§ SOURCE DOCUMENT
C.Jerzy Polish Aircraft 1893-1939 (Putnam)
Autobiplan Warchalowski System Type VI to Type X. In the middle of August 1911, a new Warchalowski System biplane, the Type VI, emerged from the Autoplan factory, its debut marking the birth of a new generation of Warchalowski aircraft. The basic change from the previous practice was that in the new model the C.G. was moved forward and the tail surfaces no longer contributed to the lift.
It appears that the Autoplan-Werke undertook quantity production of this new basic airframe, and contemporary press reports indicate that at least nine or ten (and presumably more) examples, differing mainly in the various powerplants installed, were delivered in the last five months of 1911. At least three Type VIs, all powered by a 60 hp Daimler four-cylinder inline water-cooled engine, were completed, two in the middle of August and one in September. The first two Type Vis were followed about a week later by the single Type VII biplane, which featured a modified nacelle equipped with more flight instruments together with some minor refinements and was fitted with a more powerful 80 hp Anzani six-cylinder radial air-cooled engine. In September and October at least three Type VIIIs, an improved edition of the Type VII adapted for a 70 hp Gnome seven-cylinder rotary engine, left the factory. At the beginning of October a new development, the Type IX, with a slightly revised nacelle, a new 85 hp Werner & Pfleiderer Hieronimus four-cylinder inline water-cooled engine and increased load-carrying capabilities, made its public appearance.

§ SET EXERCISE
Update the stretch of the Warchalowski biplane text from "C.Jerzy Polish Aircraft" through "to the lift." by putting "center of gravity" in place of "C.G.".

§ SUPPLIED DATA
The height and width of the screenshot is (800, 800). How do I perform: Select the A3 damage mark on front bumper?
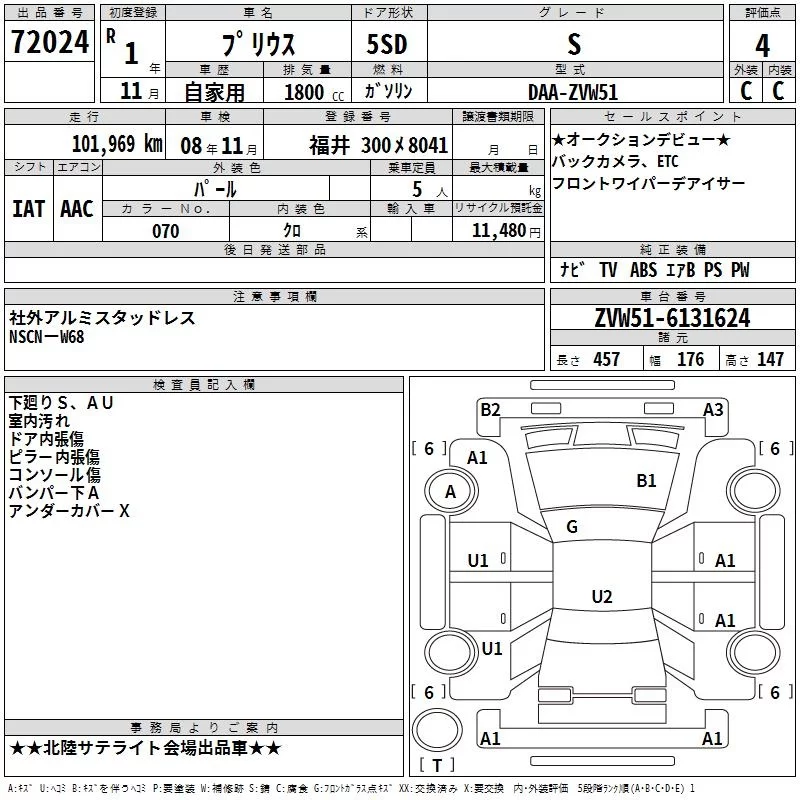point(713,410)
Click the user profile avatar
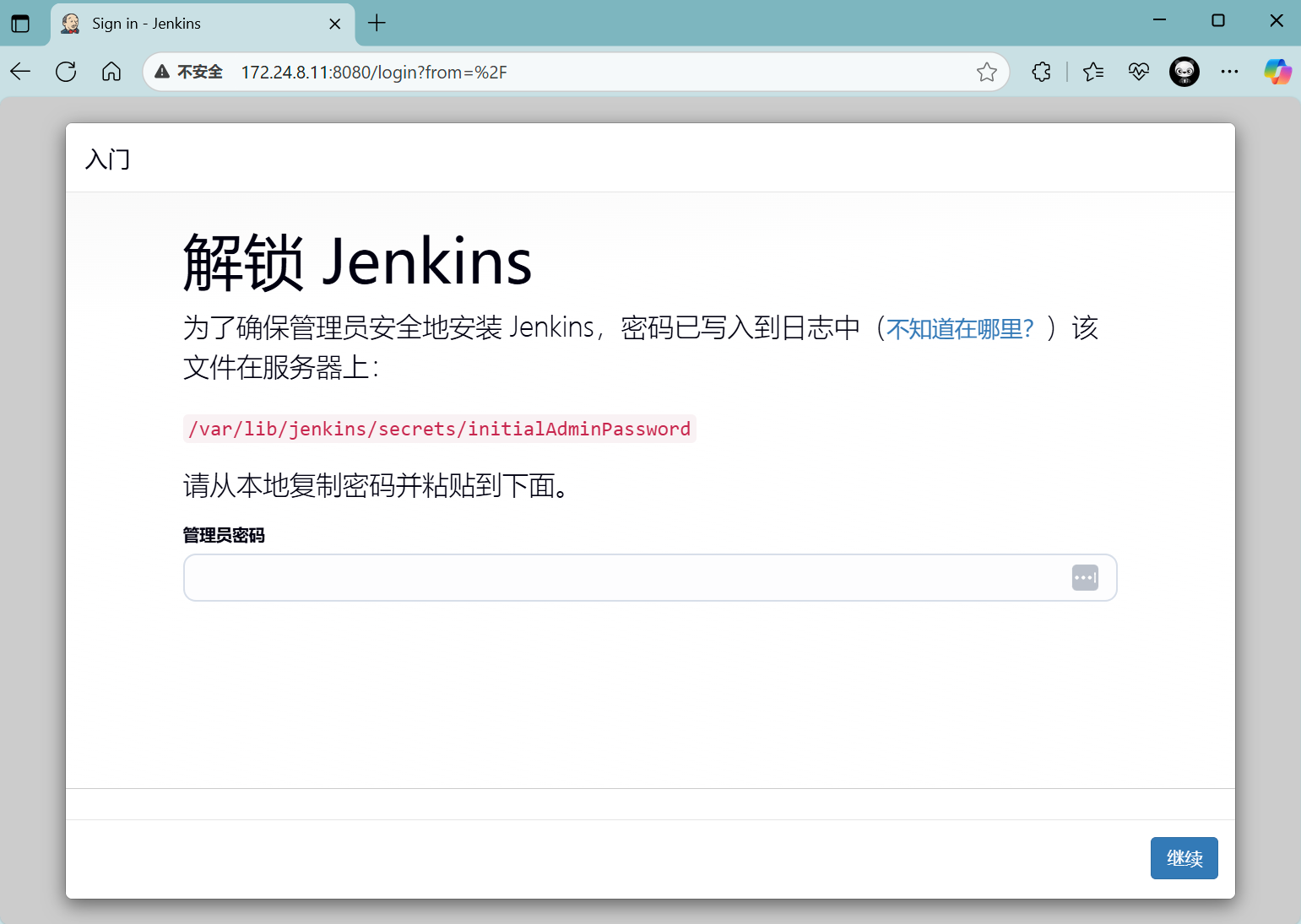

§ ANSWER TO THE TASK
C.Jerzy Polish Aircraft 1893-1939 (Putnam)
Autobiplan Warchalowski System Type VI to Type X. In the middle of August 1911, a new Warchalowski System biplane, the Type VI, emerged from the Autoplan factory, its debut marking the birth of a new generation of Warchalowski aircraft. The basic change from the previous practice was that in the new model the center of gravity was moved forward and the tail surfaces no longer contributed to the lift.